Source information

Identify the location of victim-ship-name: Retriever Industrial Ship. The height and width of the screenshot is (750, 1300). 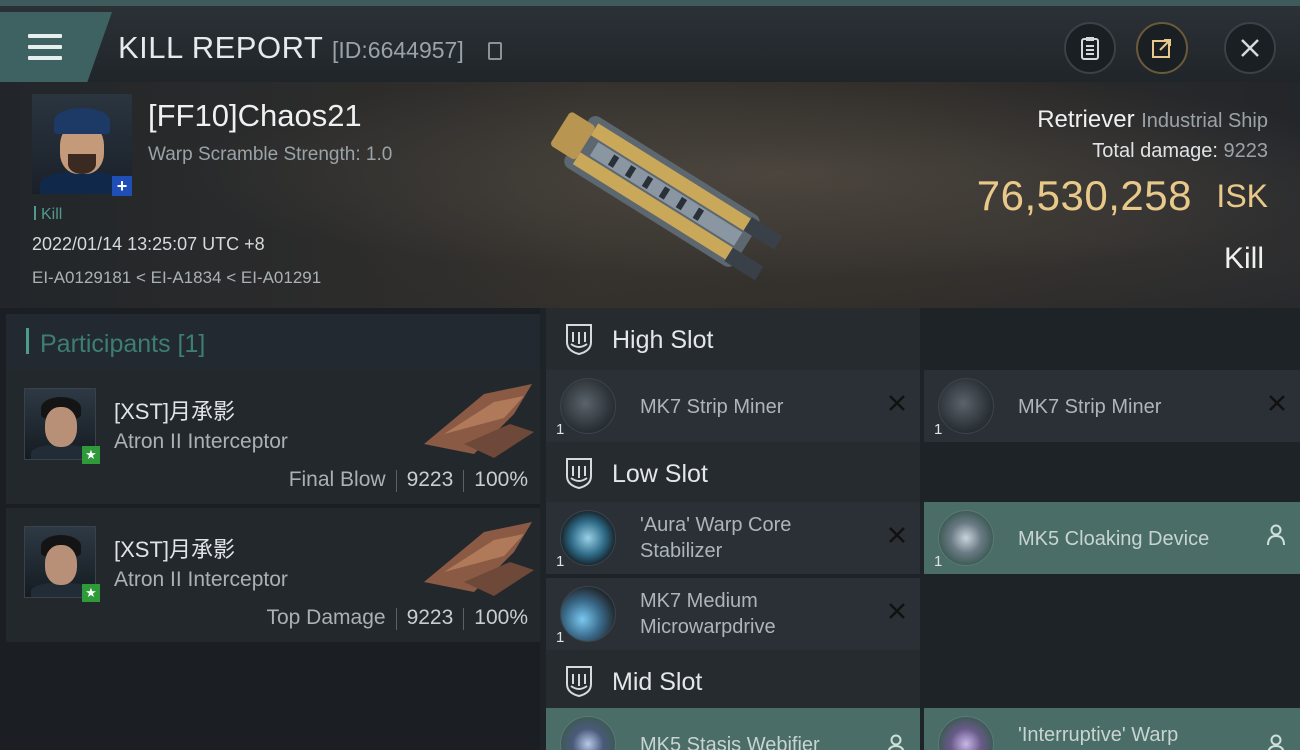
(1152, 120).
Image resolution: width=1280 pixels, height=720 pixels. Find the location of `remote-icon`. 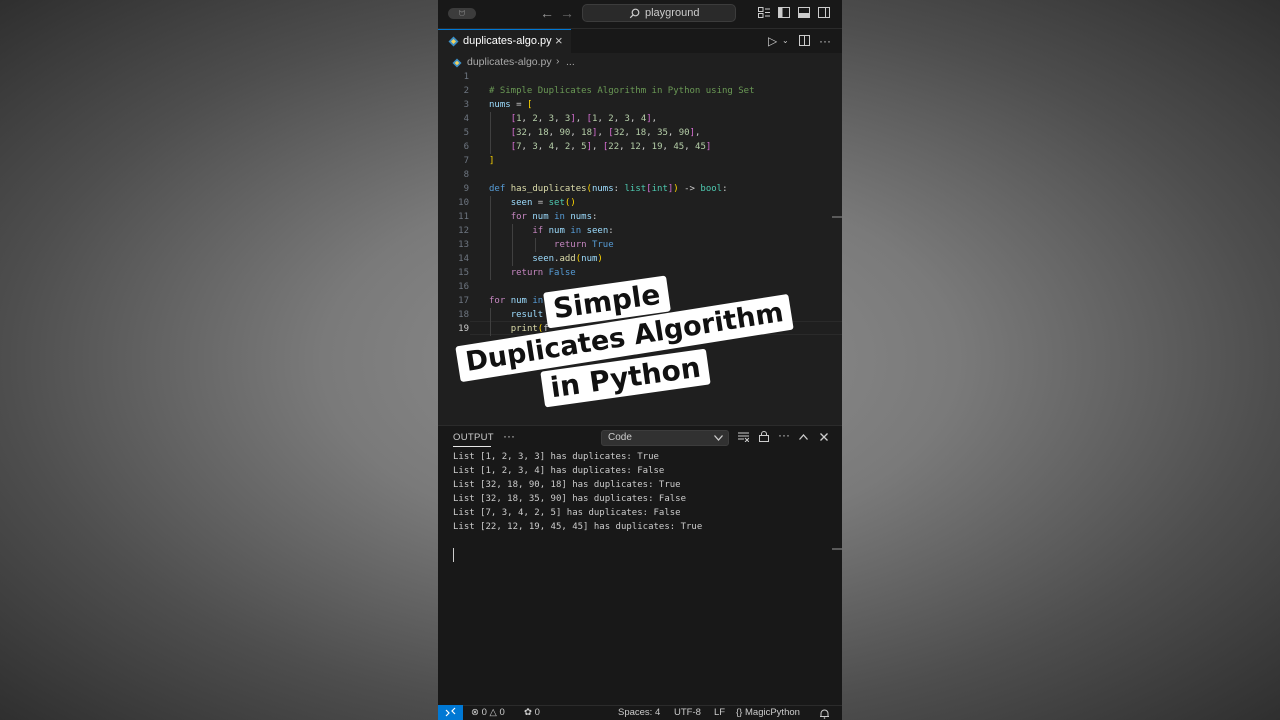

remote-icon is located at coordinates (450, 712).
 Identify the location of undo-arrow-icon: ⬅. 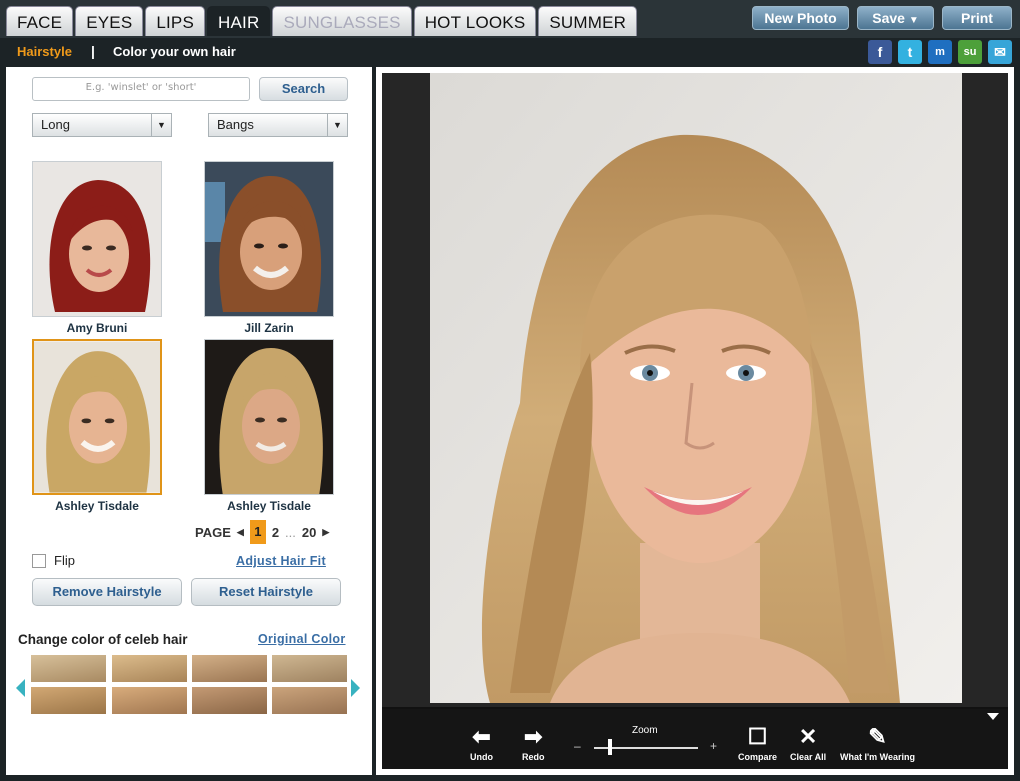
(482, 736).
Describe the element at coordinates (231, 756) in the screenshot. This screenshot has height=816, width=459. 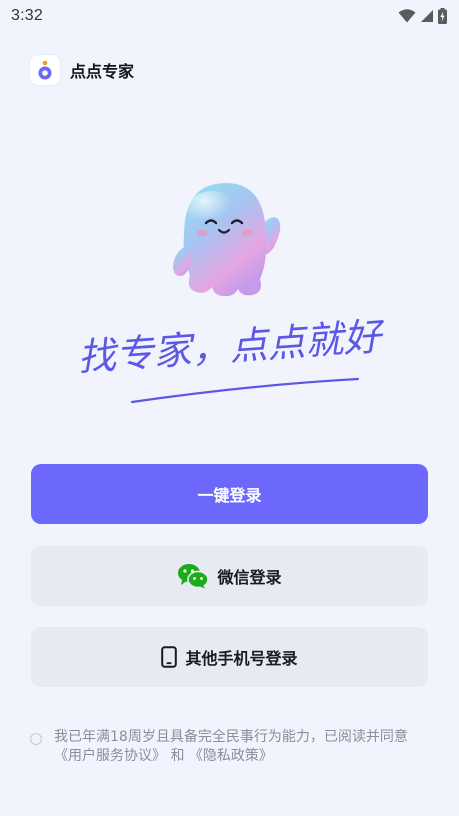
I see `privacy-policy-link: 《隐私政策》` at that location.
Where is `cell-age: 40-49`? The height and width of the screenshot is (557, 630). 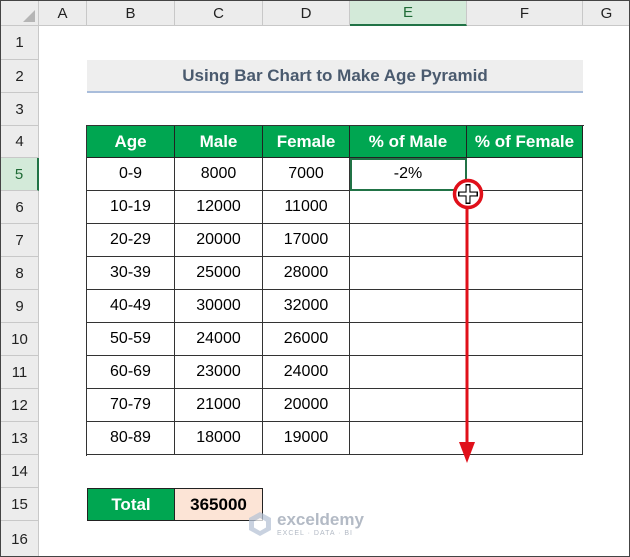 cell-age: 40-49 is located at coordinates (131, 306).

Task brief
Put the lines from the start of the items through the line containing "(482, 736)." into a Markdown table with the columns Row and Item line, numbering each row and skipping blank lines. Leave the pictures out of the answer.

Answer section
| Row | Item line |
|---|---|
| 1 | Identify the location of victim-ship-name: Retriever Industrial Ship. The height and width of the screenshot is (750, 1300).  |
| 2 | (1152, 120). |
| 3 | Image resolution: width=1280 pixels, height=720 pixels. Find the location of `remote-icon`.  |
| 4 | remote-icon is located at coordinates (450, 712). |
| 5 |  Identify the location of undo-arrow-icon: ⬅.  |
| 6 | (482, 736). |